Bob Geldof has had his go at saving the world with his Live 8 extravaganza; this one-off drama was the turn of Richard Curtis (otherwise known for such merry romps as Notting Hill and The Vicar of Dibley), to win hearts and minds to the cause of eradicating extreme poverty.
The timing of its screening here means the drama has, of course, been overtaken by events. The summit has been and gone, its outcomes largely overshadowed by the London bombings.
But you had to admire Curtis for his ambition: the telly drama which tries to broach global politics is a rare phenomena. We probably won't find the Desperate Housewives sitting around worrying about agricultural subsidies and indebted Third World countries in between bonking the gardener or plumber.
But wrapping these concerns in a cute, comedic love story packed with Curtis' trademark one-liners was always going to be hard to pull off. The result was a drama as wracked with confusion as its lead, the excruciatingly inept romantic, Lawrence (Bill Nighy). And setting the action in the snowy Icelandic capital Reykjavik made the whole thing - despite endearing performances from Nighy and Kelly Macdonald - seem rather stilted and chilly.
Perhaps it was because we last saw Nighy and Macdonald together playing fearless journalists in the sophisticated political thriller State of Play, that made this change of pace to the coy and politically earnest that much harder to swallow.
Lawrence was a civil servant, a workaholic adviser to the Chancellor of the Exchequer, who met the appealing Gina (Macdonald) over a cuppa in a cafe. A couple of dates later, he invited her to accompany him to the G8 summit. To his surprise she accepted but Gina proved an unknown quantity with an alarming penchant for berating his boss to do better in trying to reach an agreement on solving poverty.
Nighy milked his bashful Hugh Grant-type role for all it was worth, with enough stuttering, and other self-deprecating ticks and mannerisms, er, for Africa. Indeed, he turned self-effacement into something approaching a full-blown disability of the kind that requires special carparks and seats on buses.
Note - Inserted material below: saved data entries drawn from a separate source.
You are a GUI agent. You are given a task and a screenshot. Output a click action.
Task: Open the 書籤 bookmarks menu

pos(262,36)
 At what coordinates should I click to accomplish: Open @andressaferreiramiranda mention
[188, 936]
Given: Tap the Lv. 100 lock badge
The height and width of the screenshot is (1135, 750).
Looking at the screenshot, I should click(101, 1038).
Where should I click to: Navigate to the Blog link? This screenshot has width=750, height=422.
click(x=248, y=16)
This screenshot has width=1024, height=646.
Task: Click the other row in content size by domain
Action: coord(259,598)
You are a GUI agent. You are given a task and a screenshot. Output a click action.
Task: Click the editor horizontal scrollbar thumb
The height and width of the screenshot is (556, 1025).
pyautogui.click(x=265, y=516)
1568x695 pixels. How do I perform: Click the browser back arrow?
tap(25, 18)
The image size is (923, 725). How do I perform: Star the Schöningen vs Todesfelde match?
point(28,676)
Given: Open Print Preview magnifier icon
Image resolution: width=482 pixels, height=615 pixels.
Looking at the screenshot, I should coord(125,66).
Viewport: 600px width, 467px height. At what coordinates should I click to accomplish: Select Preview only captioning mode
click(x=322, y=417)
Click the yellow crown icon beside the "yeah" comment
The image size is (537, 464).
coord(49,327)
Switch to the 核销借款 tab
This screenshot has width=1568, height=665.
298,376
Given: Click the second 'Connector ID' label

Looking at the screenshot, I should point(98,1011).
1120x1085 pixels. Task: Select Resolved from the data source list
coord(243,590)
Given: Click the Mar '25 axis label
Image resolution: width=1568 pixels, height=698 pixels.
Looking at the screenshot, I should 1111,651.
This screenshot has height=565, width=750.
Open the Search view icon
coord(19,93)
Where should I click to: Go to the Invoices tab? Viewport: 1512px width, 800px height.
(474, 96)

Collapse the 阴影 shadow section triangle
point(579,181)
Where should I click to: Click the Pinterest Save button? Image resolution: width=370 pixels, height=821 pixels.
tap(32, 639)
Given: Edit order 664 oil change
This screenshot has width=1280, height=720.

Less convincing was Macdonald's Gina, a heart-on-her-sleeve ingenue, uneducated and a political innocent. Macdonald got the drama's most improbable scenes, including an eloquent, persuasive and impromptu speech to a gathering of the world's most powerful leaders, no less.
Still you had to hand it to Lawrence. The politicised Gina was his creation. It's not every man that woos his love with statistics about European Union farm subsidies of 12,000 a cow while 800 million people live on less than $1 a day.
The drama certainly made many worthy points about its cause, the self-interest of the rich and powerful countries and, as the Icelandic setting emphasised, the frustratingly glacial pace of such international negotiations. But its Hollywood-style, one-woman-can-change the world ending, was just too hard to buy.